Portions of the exams will be taken without the use of a calculator. The final exam will be comprehensive and worth 200
points. An online gateway exam will be
used to determine if the student has mastered the topic of
differentiation. To pass this
exam a student must be successful on 80% of the problems. The maximum value of
this exam will be 50 points. On each successive attempt the number of points
you can earn decreases. Any student not successfully completing the gateway
exam in five attempts will receive no points.
YOU MUST CALL, E-MAIL OR NOTIFY ME ON THE DAY OF THE EXAM OR EARLIER IN
ORDER TO BE ALLOWED TO SCHEDULE A MAKE-UP EXAM.

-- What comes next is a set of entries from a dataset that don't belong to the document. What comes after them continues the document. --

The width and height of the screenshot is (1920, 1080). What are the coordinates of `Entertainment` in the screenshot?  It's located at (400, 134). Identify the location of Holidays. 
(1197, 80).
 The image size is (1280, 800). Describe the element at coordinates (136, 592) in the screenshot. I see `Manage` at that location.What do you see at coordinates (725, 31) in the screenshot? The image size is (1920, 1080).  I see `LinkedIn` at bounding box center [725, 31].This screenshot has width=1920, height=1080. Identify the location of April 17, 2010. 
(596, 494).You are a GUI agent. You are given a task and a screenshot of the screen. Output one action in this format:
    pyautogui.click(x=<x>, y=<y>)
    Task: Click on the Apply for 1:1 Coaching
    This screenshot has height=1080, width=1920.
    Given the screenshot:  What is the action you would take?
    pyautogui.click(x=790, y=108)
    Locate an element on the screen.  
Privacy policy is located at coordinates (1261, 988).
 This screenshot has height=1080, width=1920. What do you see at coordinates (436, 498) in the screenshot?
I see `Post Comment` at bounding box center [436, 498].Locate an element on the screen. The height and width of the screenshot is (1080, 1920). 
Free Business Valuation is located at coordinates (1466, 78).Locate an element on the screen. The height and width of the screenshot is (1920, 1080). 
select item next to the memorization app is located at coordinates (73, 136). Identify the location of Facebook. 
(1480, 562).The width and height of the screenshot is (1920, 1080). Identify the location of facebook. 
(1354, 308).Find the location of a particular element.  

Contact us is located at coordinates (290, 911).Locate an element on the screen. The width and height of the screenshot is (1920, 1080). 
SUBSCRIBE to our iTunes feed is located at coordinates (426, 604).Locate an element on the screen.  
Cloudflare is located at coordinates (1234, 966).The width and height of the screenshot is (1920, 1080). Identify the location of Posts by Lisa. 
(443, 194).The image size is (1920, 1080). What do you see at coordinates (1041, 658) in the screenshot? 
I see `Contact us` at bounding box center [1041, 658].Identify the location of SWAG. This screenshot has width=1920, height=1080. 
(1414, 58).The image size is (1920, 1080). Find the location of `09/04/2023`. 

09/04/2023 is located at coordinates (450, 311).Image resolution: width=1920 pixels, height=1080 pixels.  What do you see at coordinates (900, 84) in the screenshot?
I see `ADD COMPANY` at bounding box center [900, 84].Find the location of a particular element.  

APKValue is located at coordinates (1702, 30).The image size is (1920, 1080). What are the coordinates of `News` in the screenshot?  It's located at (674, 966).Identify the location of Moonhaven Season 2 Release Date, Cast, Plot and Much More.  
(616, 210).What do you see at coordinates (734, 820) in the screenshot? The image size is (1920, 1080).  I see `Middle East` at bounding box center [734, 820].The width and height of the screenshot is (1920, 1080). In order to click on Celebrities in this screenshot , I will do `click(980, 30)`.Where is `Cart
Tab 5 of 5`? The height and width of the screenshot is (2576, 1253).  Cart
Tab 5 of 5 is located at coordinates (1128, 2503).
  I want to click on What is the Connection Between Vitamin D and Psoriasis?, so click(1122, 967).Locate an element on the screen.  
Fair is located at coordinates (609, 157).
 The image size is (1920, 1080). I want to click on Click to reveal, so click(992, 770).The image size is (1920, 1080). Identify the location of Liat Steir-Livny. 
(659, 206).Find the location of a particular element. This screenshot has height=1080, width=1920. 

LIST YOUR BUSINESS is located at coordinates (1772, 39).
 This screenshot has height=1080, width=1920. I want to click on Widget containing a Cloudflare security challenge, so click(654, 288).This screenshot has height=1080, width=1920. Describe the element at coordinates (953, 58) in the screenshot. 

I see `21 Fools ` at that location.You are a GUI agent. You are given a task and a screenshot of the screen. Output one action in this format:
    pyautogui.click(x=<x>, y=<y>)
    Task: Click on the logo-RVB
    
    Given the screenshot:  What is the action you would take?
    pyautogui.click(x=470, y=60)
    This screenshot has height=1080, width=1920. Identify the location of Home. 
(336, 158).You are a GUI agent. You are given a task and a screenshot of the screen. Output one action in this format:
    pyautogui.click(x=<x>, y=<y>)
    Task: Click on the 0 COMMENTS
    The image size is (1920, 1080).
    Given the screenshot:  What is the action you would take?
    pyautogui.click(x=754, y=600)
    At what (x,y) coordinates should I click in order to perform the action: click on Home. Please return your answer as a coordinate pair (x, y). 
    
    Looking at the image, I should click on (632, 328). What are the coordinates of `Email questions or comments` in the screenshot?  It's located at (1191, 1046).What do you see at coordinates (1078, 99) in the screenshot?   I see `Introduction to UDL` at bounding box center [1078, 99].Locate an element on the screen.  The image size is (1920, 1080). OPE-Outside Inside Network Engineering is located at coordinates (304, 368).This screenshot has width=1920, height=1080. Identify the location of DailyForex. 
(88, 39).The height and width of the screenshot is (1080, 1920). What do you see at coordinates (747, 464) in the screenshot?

All make-up exams need to be completed before I hand back the
exams. IF NO CONTACT IS MADE, THEN NO
MAKE-UP WILL BE ALLOWED. There are no
retakes allowed on exams or quizzes so please be
prepared to put your best effort forward on the day of the test.
Even though no official
attendance is taken, regular attendance is recommended and crucial in a
mathematics class since subsequent classes are based on ideas developed in
previous classes. If you do have to miss a class, you are still responsible for learning
the material that was taught in that class and for any exams, quizzes, classwork or homework missed or due the next class. YOU
WILL STILL BE EXPECTED TO TAKE AN EXAM OR QUIZ ON THE SCHEDULED DAY EVEN IF YOU
WERE ABSENT THE DAY BEFORE. All make-up work needs to be completed in a
timely manner at the discretion of the instructor. If an absence is unexcused, then make-up work
may not be accepted.
Other Policies:
As a courtesy to all, please
be sure that your cell phone and pager are turned off during class.
Be on time. It is very disruptive to those around you if
you come in late.
Be courteous.
Be in class to be
successful.
You are responsible for what
happens in class whether you are in attendance or not.
Do not cheat. Any cheating will result in a zero on that
test, quiz, homework or classwork. Other actions may
be taken at the discretion of the instructor.
I
would like to make sure that all the materials, discussions and activities that
are part of the course are accessible to you. If you would like to
request accommodations or other services, please contact me as soon as
possible. It is also possible to contact the Disability Services Office,
L-224; phone, 651/450-8628; TTY, 651/450-8369.
Satisfactory
Academic Progress:
Students
need to maintain both a cumulative GPA of 2.0 and cumulative completion rate of
at least 67% of all attempted credits for each term of attendance. If a student fails to meet these
requirements, they will be placed on academic and/or financial aid probation.